ABSTRACT

This chapter reviews theories and perspectives of idol worship. Several theories have been offered to explain idol worship. For example, the psychoanalytical theory posits that appropriate parental figures are essential for child development. If parents are good models, the child has a secure base for ego development (Pleiss and Feldhusen 1995). If parents provide an insecure base, the child is likely to be anxious and prone to panic and to display immature ego development. Alternatively, children must evolve identities that imitate and endorse their parents but are distinct from them.
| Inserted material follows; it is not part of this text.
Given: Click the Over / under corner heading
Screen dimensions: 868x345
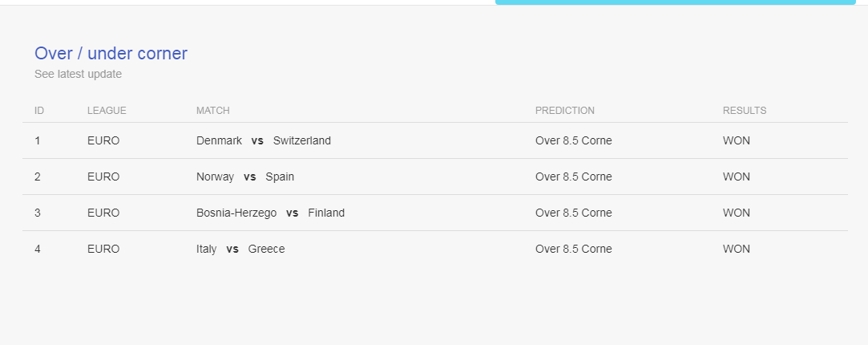Looking at the screenshot, I should [x=111, y=53].
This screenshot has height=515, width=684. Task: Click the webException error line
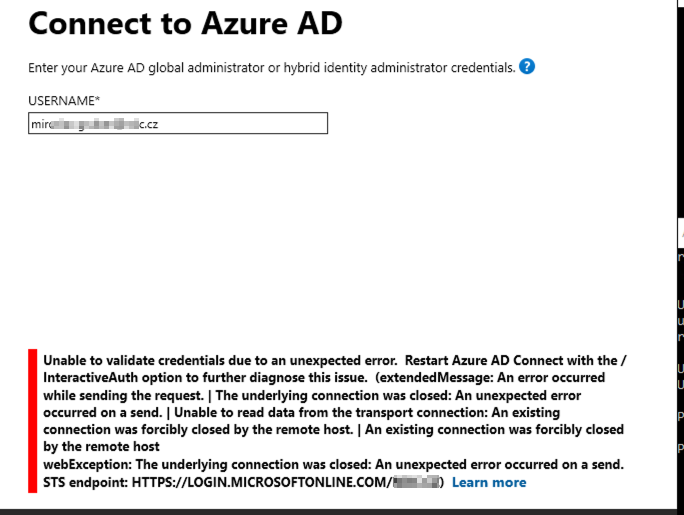pos(333,464)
As such, idols may provide the secure base required for ego development. Based on previous studies and theoretical propositions, two general and contrasting perspectives have emerged to explain idolatrous behaviors around the world, particularly for adolescents. The compensatory perspective of idol worship (偶像崇拜补储论) regards celebrity worshippers as absorbed, addicted, obsessive individuals who lack meaningful relationships (McCutcheon et al. 2002; Meloy 1998; Szymanski 1977; Willis 1972). Their absorption compromises their identity structure (Cheng 2017) so that they devote their “total attention, involving a full commitment of available perceptual, motoric, imaginative, and ideational resources to a unified representation of the attentional object” (Tellegen and Atkinson 1974, p. 274). They have lost a sense of reality and are overcome with erroneous beliefs that they maintain special ties with the celebrity. Extreme celebrity worship features obsessive-compulsive and even delusional symptoms (Cheng 2017) in which worshippers are deeply motivated to learn about and achieve closeness to the admired celebrity.